▸ **What is expected**
Every line from the line containing "Task: Click bold" to the end of the data must appear in the answer exactly as it appears there, and nothing else.

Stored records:
"""

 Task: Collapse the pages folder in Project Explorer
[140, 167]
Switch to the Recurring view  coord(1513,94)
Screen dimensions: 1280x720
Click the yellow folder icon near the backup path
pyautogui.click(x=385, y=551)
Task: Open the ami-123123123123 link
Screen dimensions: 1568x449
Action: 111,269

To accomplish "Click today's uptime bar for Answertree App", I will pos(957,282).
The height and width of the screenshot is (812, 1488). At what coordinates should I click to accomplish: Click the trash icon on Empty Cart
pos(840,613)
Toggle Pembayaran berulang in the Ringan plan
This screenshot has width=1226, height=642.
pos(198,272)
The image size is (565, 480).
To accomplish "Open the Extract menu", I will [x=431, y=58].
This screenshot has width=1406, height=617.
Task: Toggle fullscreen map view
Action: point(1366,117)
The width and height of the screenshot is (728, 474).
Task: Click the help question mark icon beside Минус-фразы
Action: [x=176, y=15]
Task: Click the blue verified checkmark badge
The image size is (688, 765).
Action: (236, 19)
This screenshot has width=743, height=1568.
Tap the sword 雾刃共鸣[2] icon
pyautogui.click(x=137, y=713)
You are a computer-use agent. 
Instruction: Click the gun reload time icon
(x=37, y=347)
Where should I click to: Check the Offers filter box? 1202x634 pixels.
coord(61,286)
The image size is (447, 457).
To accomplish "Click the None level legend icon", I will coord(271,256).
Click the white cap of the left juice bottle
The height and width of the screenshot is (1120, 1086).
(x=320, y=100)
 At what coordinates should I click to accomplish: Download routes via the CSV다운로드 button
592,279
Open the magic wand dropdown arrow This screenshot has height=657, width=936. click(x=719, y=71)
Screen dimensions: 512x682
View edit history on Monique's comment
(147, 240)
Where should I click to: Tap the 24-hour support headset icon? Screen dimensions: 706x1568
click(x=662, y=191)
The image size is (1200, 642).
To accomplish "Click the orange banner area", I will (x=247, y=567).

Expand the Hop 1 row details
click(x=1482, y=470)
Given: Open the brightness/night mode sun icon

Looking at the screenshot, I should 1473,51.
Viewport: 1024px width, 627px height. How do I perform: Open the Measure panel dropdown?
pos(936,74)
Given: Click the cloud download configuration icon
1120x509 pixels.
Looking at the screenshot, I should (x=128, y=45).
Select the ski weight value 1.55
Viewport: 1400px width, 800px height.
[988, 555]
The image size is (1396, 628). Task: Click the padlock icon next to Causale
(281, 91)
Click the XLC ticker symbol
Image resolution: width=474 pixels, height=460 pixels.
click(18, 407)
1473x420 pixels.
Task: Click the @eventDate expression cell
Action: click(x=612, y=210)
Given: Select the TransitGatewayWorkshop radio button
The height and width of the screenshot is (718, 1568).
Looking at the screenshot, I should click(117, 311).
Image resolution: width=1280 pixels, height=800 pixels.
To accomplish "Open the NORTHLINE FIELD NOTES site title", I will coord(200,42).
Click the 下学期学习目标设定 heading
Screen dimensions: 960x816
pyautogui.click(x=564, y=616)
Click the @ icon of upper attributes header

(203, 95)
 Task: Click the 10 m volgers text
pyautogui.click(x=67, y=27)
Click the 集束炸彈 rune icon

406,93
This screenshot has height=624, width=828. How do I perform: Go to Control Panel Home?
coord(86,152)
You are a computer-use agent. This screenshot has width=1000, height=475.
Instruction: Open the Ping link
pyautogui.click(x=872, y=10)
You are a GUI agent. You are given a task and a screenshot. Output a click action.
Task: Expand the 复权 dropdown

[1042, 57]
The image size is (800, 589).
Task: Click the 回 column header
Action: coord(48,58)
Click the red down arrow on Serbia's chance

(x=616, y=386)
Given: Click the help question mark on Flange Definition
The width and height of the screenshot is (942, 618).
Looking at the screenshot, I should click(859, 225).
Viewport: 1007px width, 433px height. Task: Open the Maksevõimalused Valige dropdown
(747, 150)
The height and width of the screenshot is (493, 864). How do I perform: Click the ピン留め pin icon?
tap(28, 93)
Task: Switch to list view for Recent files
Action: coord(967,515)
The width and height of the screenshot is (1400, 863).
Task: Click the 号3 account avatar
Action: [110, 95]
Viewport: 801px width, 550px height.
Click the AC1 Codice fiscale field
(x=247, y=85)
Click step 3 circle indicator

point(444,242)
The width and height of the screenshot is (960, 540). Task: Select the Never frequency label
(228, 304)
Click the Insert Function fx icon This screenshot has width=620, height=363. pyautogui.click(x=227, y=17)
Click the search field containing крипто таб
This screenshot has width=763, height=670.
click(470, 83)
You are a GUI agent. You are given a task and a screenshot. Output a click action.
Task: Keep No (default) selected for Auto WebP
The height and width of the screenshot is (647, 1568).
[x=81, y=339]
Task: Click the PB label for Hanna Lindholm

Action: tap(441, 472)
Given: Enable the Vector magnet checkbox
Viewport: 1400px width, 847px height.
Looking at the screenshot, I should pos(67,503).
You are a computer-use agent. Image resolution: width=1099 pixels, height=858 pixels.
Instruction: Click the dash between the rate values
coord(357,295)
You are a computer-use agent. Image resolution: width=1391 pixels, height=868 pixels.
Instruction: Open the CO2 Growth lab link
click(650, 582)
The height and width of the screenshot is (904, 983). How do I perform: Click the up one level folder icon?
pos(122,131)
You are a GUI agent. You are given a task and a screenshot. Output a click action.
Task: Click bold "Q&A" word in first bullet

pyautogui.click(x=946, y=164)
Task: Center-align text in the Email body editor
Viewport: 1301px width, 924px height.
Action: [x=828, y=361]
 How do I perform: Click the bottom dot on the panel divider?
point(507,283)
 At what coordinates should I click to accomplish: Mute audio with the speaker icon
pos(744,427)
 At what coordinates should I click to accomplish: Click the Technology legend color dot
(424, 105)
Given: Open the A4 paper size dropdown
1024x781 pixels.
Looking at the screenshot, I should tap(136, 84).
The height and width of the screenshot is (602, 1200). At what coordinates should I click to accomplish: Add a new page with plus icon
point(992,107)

"""

▸ **Written response**
Task: Click bold "Q&A" word in first bullet

pyautogui.click(x=946, y=164)
Task: Center-align text in the Email body editor
Viewport: 1301px width, 924px height.
Action: [x=828, y=361]
 How do I perform: Click the bottom dot on the panel divider?
point(507,283)
 At what coordinates should I click to accomplish: Mute audio with the speaker icon
pos(744,427)
 At what coordinates should I click to accomplish: Click the Technology legend color dot
(424, 105)
Given: Open the A4 paper size dropdown
1024x781 pixels.
Looking at the screenshot, I should tap(136, 84).
The height and width of the screenshot is (602, 1200). At what coordinates should I click to accomplish: Add a new page with plus icon
point(992,107)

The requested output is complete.